There’s a good amount of playmaking ability on the back end of Michigan’s defense.

NCAA Football: Minnesota at Michigan Raj Mehta-USA TODAY Sports

Michigan Football has the potential to flash some nice playmaking ability on the back end of the defense this season with a handful of guys that figure to be key pieces of the unit on that side of the ball. Here’s a rundown of who is set to fill out the safety room in Ann Arbor for 2019.

The Key Players

Josh Metellus, senior

2018 stats: 12 games played, 47 total tackles, 3.5 tackles for loss, three interceptions (one for TD), five passes defended

One of the original satellite camp products for the Wolverines has developed into one of the more underrated safeties in the Big Ten and a playmaker on the back end of Michigan’s defense. The improvements he has made in the last few yeas have been impressive and his best football could still be ahead of him.

Brad Hawkins, junior

2018 stats: 10 games played, 23 total tackles, three tackles for loss, one pass defended

It’s been a wild ride for Hawkins, originally being recruited as a wide receiver before attending a year of prep school and then switching over to safety when he finally got to Ann Arbor. They like what he brings to the table a lot and he developed into a nice player throughout the year in 2018. He probably starts out with the No. 1s next to Metellus and has a chance to stick there if he plays well. At the very least, he should get a decent amount of snaps in the slot in nickel and dime packages. He is a player to keep an eye on early this year.

J’Marick Woods, junior

2018 stats: 11 games played, 13 total tackles, one blocked punt

Woods carved out a role for himself on special teams last season, highlighted by the blocked punt that he had in the bowl game. He has made one start in his 23 career games with the Wolverines and was named an Academic All-Big Ten honoree in 2018.

Sammy Faustin, sophomore

2018 stats: Did not see game action

Faustin was a three-star recruit coming out of Naples, Florida last season, but did not appear in any games for Michigan. We will have to wait and see if he is able to be a factor this season, likely again in a depth and special teams role.

Daxton Hill, freshman

2018 stats (high school): 11 games played, 79 total tackles, six tackles for loss, one interception, two forced fumbles

This is the name that Michigan fans are most interested in and might be the most-hyped recruit they have had since Rashan Gary. At first he committed to Michigan, then flipped to Alabama, then flipped back to Michigan during the early signing period. This kid is one of the elite athletes in the 2019 class and might be too good to keep off the field, but with nothing but a few weeks of fall camp, it might take some time for his role to be expanded. He will be out there quite a bit, one would assume.

The rest

Louis Grodman, fifth year

Grodman appeared in seven games last year and made one tackle.

Tyler Cochran, senior

Cochran appeared in all 13 games last season on special teams and was named the team’s most improved player on special teams after last season.

Quinten Johnson, freshman

Johnson, rated as a four-star prospect by 247Sports, is physical and looks the part of a college safety, but it’s probably going to take some time before we see him in the lineup.

Caden Kolesar, freshman

Kolesar, a three-star recruit, is a true freshman and a third-generation Wolverine after his father and grandfather both played for the program.

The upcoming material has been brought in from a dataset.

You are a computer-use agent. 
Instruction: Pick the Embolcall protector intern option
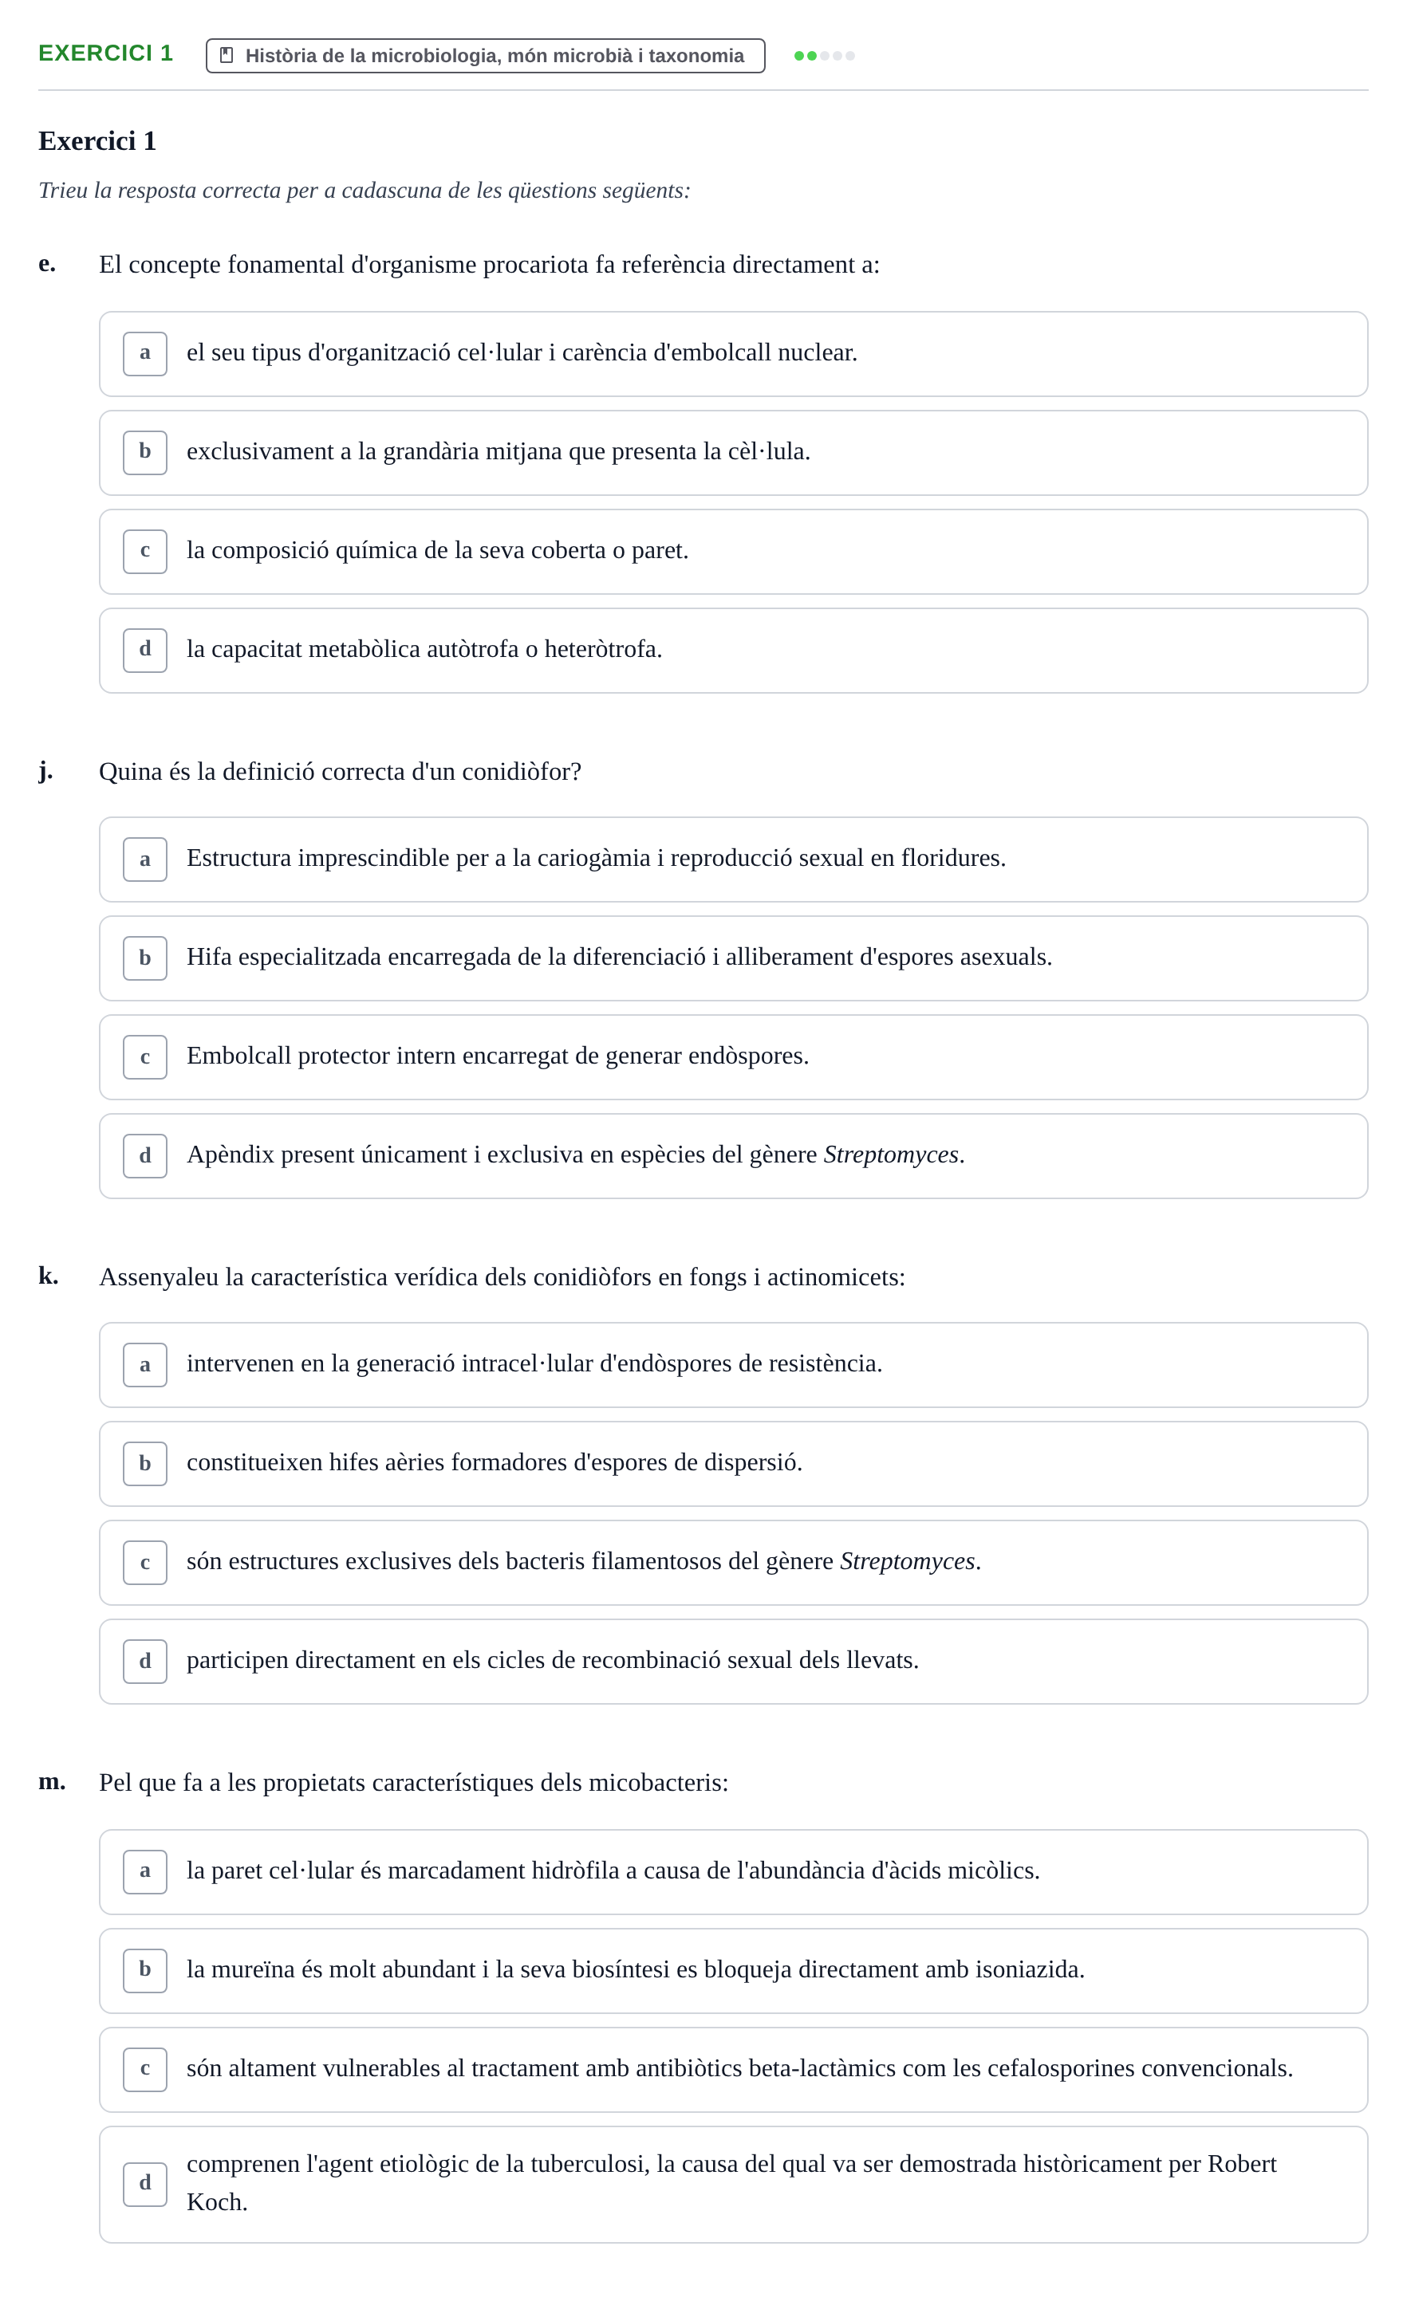tap(734, 1057)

Right off the bat, it is important to note that safeties and corners may cross over a bit with roles in nickel and dime packages to be determined. Overall, Michigan has an All-Big Ten-caliber safety in Metellus leading the charge and a potential All-American-type of talent eventually in Hill, even if the hype has cooled on the true freshman a bit. Hawkins reminds me of Anthony Harris of the Minnesota Vikings in the way that Mike Zimmer would move him around and either play safety or in the slot in “Big Nickel” packages.

Safety play has been a concern for the Wolverines in recent memory, and there is certainly some boom-or-bust potential here, but the playmaking ability on the back end feels as high as it has been the last few years and it should be fun to watch these guys develop.